Me encontraba ya en el pasillo y me volví a mirarle mientras su voz se apagaba detrás de mí. No vi más que una puerta cerrada. Entonces, un intenso terror se apoderó de mí y eché a correr escaleras abajo, gritando, hasta encontrar el refugio de los brazos de mi madre. En aquel momento apenas comprendía nada, pero mi terror me dijo que había estado con algo que no era de la tierra ni era bueno.

Mi madre no hubiera creído una sola palabra de lo que le conté si no hubiese observado que agarraba algo convulsivamente en una de mis manos. Me obligó a abrir los dedos y cogió un naipe de marfil.

Era el rey de espadas.

Mi madre se arriesgó a prolongar mi estancia en la casa hasta que Sir George y su esposa regresaron. Les repitió palabra por palabra la historia que yo le había contado a ella, y les mostró el naipe de marfil.

Sir George apenas hizo ningún comentario.

Mucho más tarde me enteré de que la habitación donde se desarrollaron los extraños acontecimientos que acabo de narrar había sido cerrada porque se rumoreaba que era visitada por el fantasma de Sir Giles Suttwell, jugador y borracho empedernido, que había fallecido a finales del siglo XVIII.

La habitación fue abierta y en el escritorio se encontró una baraja de treinta y un naipes: una baraja completa para jugar al descarte… añadiéndole el rey de espadas.
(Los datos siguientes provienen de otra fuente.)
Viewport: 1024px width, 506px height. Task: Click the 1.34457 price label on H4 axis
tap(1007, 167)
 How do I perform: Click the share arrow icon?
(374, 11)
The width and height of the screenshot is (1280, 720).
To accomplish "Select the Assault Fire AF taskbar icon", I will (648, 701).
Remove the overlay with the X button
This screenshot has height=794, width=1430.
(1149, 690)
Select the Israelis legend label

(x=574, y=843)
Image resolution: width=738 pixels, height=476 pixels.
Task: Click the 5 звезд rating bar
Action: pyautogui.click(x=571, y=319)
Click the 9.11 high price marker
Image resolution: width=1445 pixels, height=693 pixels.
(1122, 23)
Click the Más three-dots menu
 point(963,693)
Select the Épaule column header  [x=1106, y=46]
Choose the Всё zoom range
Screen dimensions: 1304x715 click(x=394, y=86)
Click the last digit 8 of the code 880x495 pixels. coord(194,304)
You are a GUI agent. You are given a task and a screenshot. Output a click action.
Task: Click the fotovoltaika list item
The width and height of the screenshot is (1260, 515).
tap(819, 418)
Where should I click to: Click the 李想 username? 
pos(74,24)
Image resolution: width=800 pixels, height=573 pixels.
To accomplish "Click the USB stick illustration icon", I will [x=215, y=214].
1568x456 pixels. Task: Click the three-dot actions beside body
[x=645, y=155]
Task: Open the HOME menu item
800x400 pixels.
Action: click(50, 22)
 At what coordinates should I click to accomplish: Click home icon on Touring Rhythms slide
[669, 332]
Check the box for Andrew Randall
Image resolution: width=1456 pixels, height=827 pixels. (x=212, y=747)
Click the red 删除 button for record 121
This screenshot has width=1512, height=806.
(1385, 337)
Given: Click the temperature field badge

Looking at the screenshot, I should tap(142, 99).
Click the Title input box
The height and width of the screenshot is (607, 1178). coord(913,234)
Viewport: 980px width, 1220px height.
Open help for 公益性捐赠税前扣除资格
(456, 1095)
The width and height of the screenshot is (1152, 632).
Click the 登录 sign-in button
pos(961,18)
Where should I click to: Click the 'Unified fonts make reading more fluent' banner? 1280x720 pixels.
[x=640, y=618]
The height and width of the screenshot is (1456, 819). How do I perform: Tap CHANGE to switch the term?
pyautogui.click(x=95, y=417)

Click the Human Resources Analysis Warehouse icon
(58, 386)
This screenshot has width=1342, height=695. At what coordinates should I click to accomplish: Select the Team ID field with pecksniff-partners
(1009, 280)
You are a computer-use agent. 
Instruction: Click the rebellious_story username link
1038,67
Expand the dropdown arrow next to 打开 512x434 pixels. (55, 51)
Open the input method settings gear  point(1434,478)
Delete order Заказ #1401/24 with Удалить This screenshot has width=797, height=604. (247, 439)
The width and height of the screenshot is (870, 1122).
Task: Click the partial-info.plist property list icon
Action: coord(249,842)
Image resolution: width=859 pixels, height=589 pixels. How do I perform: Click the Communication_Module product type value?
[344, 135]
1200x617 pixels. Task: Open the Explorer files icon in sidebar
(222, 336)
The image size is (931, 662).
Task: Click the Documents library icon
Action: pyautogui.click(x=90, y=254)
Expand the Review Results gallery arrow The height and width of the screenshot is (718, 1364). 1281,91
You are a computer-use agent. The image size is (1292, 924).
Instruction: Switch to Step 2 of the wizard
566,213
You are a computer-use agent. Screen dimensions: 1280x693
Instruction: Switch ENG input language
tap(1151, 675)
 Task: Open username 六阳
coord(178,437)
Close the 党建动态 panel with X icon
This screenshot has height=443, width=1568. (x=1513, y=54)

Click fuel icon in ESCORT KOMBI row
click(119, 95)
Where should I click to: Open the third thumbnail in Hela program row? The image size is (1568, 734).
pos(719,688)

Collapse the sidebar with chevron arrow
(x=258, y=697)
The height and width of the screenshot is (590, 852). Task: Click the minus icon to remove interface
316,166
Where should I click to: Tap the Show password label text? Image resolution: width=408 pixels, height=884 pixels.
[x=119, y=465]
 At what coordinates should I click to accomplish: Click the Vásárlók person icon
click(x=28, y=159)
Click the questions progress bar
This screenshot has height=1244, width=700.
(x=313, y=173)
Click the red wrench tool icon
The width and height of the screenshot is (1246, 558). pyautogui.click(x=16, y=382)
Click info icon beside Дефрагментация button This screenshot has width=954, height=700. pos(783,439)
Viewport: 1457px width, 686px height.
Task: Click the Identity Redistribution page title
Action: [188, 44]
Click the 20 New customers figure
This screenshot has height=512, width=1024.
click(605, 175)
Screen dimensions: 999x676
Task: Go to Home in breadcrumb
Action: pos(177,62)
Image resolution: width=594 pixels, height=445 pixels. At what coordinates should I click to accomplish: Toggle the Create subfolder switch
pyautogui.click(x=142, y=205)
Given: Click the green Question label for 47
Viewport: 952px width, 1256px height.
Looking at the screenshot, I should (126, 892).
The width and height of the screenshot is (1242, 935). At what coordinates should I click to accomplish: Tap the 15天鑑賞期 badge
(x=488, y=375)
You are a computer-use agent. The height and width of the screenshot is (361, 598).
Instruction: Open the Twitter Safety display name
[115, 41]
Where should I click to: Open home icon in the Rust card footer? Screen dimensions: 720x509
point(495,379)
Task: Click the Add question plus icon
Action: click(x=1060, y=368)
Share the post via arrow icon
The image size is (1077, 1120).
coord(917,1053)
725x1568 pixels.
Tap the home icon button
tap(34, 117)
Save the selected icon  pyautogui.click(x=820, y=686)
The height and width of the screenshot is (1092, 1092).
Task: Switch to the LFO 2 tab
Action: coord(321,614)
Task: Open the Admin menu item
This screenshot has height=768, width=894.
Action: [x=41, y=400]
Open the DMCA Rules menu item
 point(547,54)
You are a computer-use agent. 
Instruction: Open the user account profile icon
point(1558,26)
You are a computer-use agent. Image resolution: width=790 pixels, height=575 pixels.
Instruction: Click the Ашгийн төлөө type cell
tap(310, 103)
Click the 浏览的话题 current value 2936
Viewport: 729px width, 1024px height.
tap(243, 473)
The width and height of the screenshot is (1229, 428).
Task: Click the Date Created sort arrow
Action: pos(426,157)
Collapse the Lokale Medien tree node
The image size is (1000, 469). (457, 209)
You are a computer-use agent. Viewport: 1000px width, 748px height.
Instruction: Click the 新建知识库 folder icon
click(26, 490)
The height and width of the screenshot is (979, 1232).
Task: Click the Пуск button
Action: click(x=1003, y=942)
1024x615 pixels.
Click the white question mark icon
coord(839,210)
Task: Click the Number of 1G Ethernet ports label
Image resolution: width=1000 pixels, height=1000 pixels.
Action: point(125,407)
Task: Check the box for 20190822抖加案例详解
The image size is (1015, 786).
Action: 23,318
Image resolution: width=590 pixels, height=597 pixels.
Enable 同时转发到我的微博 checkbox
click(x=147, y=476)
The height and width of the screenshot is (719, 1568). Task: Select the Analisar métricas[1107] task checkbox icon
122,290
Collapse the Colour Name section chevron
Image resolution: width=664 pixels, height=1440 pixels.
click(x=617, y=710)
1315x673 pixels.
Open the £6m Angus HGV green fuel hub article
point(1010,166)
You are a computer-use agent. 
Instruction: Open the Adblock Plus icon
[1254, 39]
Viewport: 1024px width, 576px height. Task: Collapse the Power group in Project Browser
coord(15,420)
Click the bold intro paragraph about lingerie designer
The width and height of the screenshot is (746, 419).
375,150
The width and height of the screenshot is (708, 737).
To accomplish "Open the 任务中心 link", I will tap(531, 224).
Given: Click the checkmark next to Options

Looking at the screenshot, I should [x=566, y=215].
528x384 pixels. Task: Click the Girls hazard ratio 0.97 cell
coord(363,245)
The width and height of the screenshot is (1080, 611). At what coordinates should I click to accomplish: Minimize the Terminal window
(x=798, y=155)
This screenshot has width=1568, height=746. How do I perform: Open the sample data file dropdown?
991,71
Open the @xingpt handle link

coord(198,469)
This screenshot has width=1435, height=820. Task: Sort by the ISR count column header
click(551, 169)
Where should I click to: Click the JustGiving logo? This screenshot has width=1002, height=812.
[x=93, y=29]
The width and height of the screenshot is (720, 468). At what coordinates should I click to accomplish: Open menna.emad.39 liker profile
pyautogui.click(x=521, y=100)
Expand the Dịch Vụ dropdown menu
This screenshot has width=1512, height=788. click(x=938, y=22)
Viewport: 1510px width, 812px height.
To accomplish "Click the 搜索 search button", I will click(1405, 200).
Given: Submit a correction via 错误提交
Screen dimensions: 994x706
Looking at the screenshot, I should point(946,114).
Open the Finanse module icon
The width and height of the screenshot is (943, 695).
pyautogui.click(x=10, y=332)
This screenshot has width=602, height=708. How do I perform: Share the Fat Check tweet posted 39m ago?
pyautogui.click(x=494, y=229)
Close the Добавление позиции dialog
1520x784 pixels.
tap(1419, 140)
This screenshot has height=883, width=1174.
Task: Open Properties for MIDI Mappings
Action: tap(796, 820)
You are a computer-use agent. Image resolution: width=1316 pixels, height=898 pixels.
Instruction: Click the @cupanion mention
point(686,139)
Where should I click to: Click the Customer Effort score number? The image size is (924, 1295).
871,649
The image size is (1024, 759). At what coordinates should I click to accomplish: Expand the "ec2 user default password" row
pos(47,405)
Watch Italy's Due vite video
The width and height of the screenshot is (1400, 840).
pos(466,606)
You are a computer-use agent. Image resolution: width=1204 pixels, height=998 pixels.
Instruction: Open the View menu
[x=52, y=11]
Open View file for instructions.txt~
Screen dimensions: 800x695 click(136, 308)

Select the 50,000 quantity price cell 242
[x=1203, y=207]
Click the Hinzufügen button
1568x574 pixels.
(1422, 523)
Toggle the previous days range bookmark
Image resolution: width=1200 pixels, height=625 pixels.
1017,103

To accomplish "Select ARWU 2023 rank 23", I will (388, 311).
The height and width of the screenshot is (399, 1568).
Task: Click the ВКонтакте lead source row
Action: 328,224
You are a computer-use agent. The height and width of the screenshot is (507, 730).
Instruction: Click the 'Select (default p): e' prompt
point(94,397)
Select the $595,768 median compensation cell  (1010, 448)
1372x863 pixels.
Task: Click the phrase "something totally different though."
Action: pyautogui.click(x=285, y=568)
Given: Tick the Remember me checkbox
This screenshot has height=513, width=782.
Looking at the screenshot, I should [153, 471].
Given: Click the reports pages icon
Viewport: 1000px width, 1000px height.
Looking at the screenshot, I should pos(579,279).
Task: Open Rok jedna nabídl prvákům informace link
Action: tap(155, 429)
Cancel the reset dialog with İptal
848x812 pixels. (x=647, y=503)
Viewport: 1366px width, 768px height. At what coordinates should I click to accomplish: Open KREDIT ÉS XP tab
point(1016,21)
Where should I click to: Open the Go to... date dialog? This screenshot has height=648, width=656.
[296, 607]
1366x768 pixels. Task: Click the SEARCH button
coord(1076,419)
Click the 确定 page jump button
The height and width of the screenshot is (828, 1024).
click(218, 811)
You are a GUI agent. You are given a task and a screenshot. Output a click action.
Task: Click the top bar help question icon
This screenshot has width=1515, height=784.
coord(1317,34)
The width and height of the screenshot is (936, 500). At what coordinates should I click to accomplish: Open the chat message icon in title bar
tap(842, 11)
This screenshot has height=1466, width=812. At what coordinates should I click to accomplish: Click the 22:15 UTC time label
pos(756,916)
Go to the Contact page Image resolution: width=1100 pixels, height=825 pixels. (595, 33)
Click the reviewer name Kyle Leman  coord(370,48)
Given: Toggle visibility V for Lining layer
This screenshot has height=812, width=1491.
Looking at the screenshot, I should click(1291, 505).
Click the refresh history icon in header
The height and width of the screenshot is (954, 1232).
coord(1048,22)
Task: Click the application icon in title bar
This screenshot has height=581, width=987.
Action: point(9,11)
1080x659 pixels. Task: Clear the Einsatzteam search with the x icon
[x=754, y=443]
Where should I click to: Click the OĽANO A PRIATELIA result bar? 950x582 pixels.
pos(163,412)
Y debido a que un chiquillo no puede entrar en una habitación cerrada y coger una carta del cajón cerrado de un escritorio, sin tener las llaves de la puerta ni del cajón, se prestó una atención especial a mi historia, y de un modo particular a su final.

Antes de Sir Giles el despilfarrador, el cabeza de familia había sido Sir Giles el tacaño. No sé el número de guineas que se encontraron en una habitación secreta detrás de las estanterías de la biblioteca. Lo único que sé es que mi madre y yo tenemos que agradecerle a Sir George la parte de ellas que nos entregó.